■ **Trecho**:
· · · · ·

As muitas vidas de Anderson.

6,0
Após A Floresta de Jonathas, onde fundia a observação da vida cotidiana no Amazonas com uma certa liberdade poética, o diretor Sérgio Andrade, em parceria com o curta-metragista Fábio Baldo, lançou seu segundo filme em longa-metragem, Antes o Tempo Não Acabava (2016), sobre a história de Anderson, um jovem de uma tribo indígena que anseia desprender-se dos costumes da tribo onde nasceu mas ao mesmo tempo também tem de encarar os percalços da vida urbana.

No seu segundo filme, o caráter de registro continua ainda mais forte: não há propriamente início, meio ou fim na narrativa de Andrade, que aos poucos revela a personalidade do seu personagem principal. Sua inadequação com o lugar onde nasceu, sua curiosidade em explorar sua sexualidade com homens e mulheres, a vocação profissional com as mãos que aos poucos descobre. 

Antes o Tempo Não Acabava tem esse título principalmente pela trajetória de seu protagonista, que ao sair do “círculo” que antes era sua vida encontra-se vivendo uma série de fragmentos. Antes, um dia era igual a outro; após o ritual de iniciação, que o filme se demora mostrando e consiste em vestir luvas com insetos adormecidos e acordá-los com a fumaça, resta viver de acordo com as tradições de sua tribo.

· · · · ·

■ **Dados para processar**:
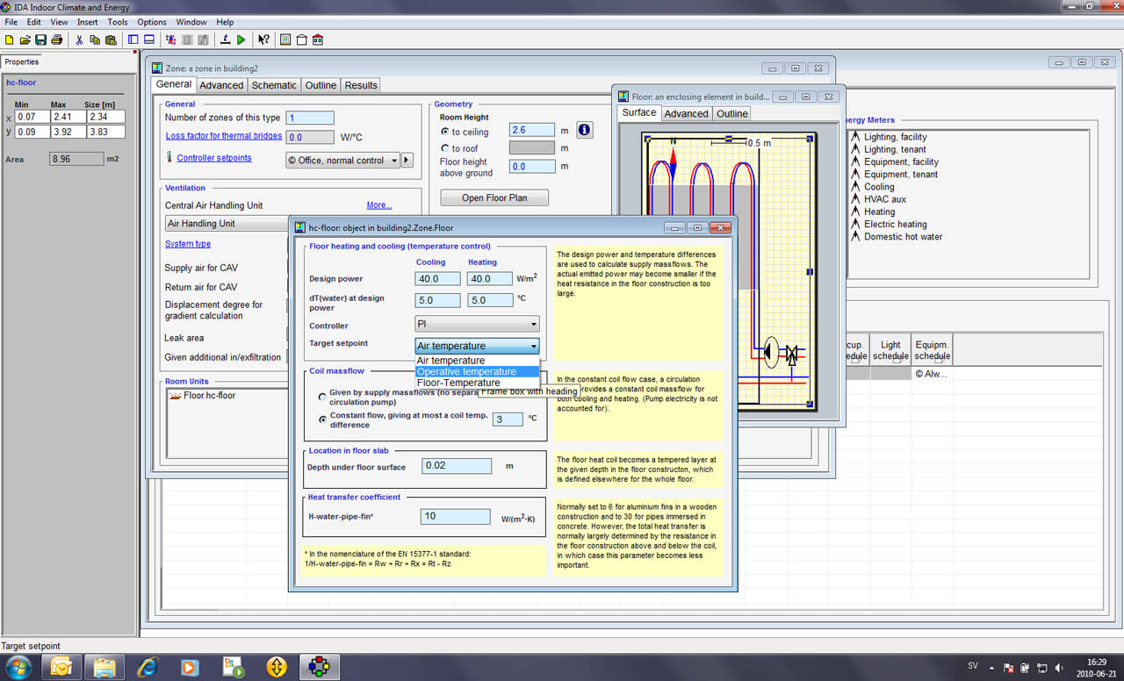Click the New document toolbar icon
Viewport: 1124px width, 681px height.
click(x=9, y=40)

· · · · ·

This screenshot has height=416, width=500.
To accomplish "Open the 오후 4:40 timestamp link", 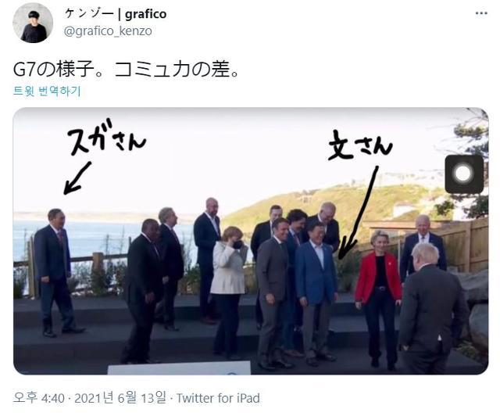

· · · · ·

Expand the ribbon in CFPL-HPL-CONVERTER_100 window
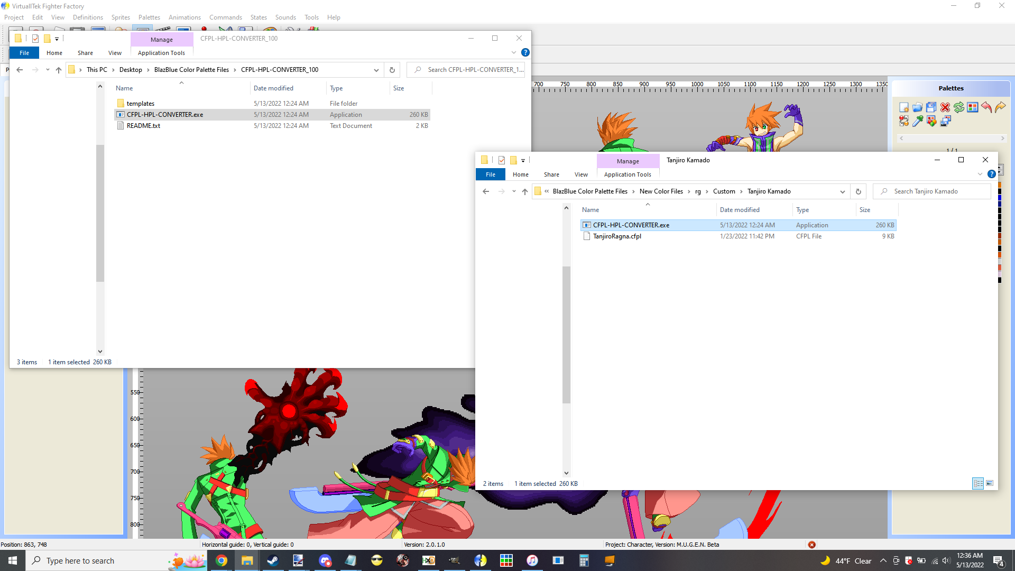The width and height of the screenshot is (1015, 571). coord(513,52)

· · · · ·

■ **Instruções das tarefas**:
1. Cite o trecho sobre o filme Antes o Tempo Não Acabava de "No seu segundo" até "de sua tribo.", incluindo essas palavras, sem mudar nada.
2. Nas linhas de dados acima, reescreva da linha com "Expand the ribbon" até a linha com "The width and", inclusive, trocando "ribbon" por "toolbar" e mantendo o resto igual. Mostre apenas essas linhas e deixe as imagens de fora.

■ **Respostas**:
1.
No seu segundo filme, o caráter de registro continua ainda mais forte: não há propriamente início, meio ou fim na narrativa de Andrade, que aos poucos revela a personalidade do seu personagem principal. Sua inadequação com o lugar onde nasceu, sua curiosidade em explorar sua sexualidade com homens e mulheres, a vocação profissional com as mãos que aos poucos descobre. 

Antes o Tempo Não Acabava tem esse título principalmente pela trajetória de seu protagonista, que ao sair do “círculo” que antes era sua vida encontra-se vivendo uma série de fragmentos. Antes, um dia era igual a outro; após o ritual de iniciação, que o filme se demora mostrando e consiste em vestir luvas com insetos adormecidos e acordá-los com a fumaça, resta viver de acordo com as tradições de sua tribo.

2.
Expand the toolbar in CFPL-HPL-CONVERTER_100 window
The width and height of the screenshot is (1015, 571). coord(513,52)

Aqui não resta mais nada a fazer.